In applying the Religious Freedom Restoration Act broadly to the ACA, the Hobby Lobby majority did just what it had done two years before in National Federation of Independent Business v. Sebelius. Without striking the ACA down, it weakened it, hollowed it out, and suggested that in some way it was less legitimate, less worthy of respect, than other laws. In 2012, the Court had let stand the “individual mandate,” but only as a tax, not (as most scholars had expected) as a regulation of commerce. At the same time, it had allowed the expansion of Medicaid but had empowered individual states to close their borders to federal health policy.
Now, it has empowered individual employers to thwart national health policy and deprive their female employees of health benefits the law said they had earned. Properly read, the opinion said that the contraceptive-coverage mandate might—or might not—survive the next case. After the Wheaton College order, it is hard not to suspect that the Hobby Lobby majority may, in fact, simply be setting that provision of the act up for a knockout blow.

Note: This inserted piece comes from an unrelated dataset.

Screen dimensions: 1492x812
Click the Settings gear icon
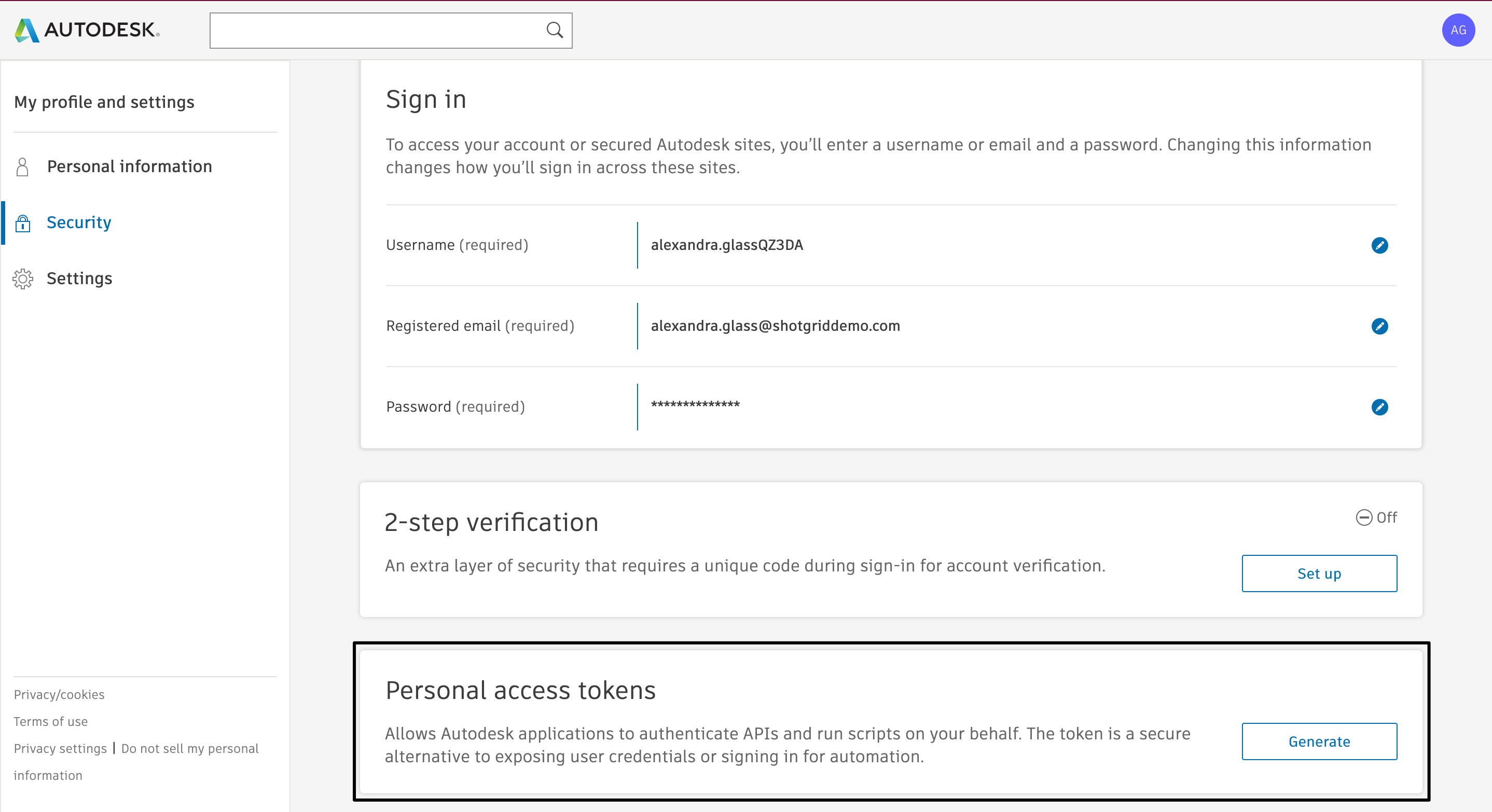pyautogui.click(x=23, y=279)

On the Roberts Court, for the first time, the party identity of the justices seems to be the single most important determinant of their votes. The five Republican justices sometimes divide in cases (such as the scope of the federal Treaty Power or the validity of “buffer zones” around abortion clinics) that spawn purely ideological debate. But they are united and relentless in pushing for victory in cases that have a partisan valence.
In the autumn of 2005, John Roberts had hoped to lead a court that would unite the nation and burnish the Court’s legitimacy. In retrospect, that wish seems as admirable and as vain as Obama’s hope that his election in 2008 would usher in a new era when Americans would not be divided by party and mutual suspicion—the stuff that dreams are made of.
For both men, by June 2014, that dream had melted into thin air.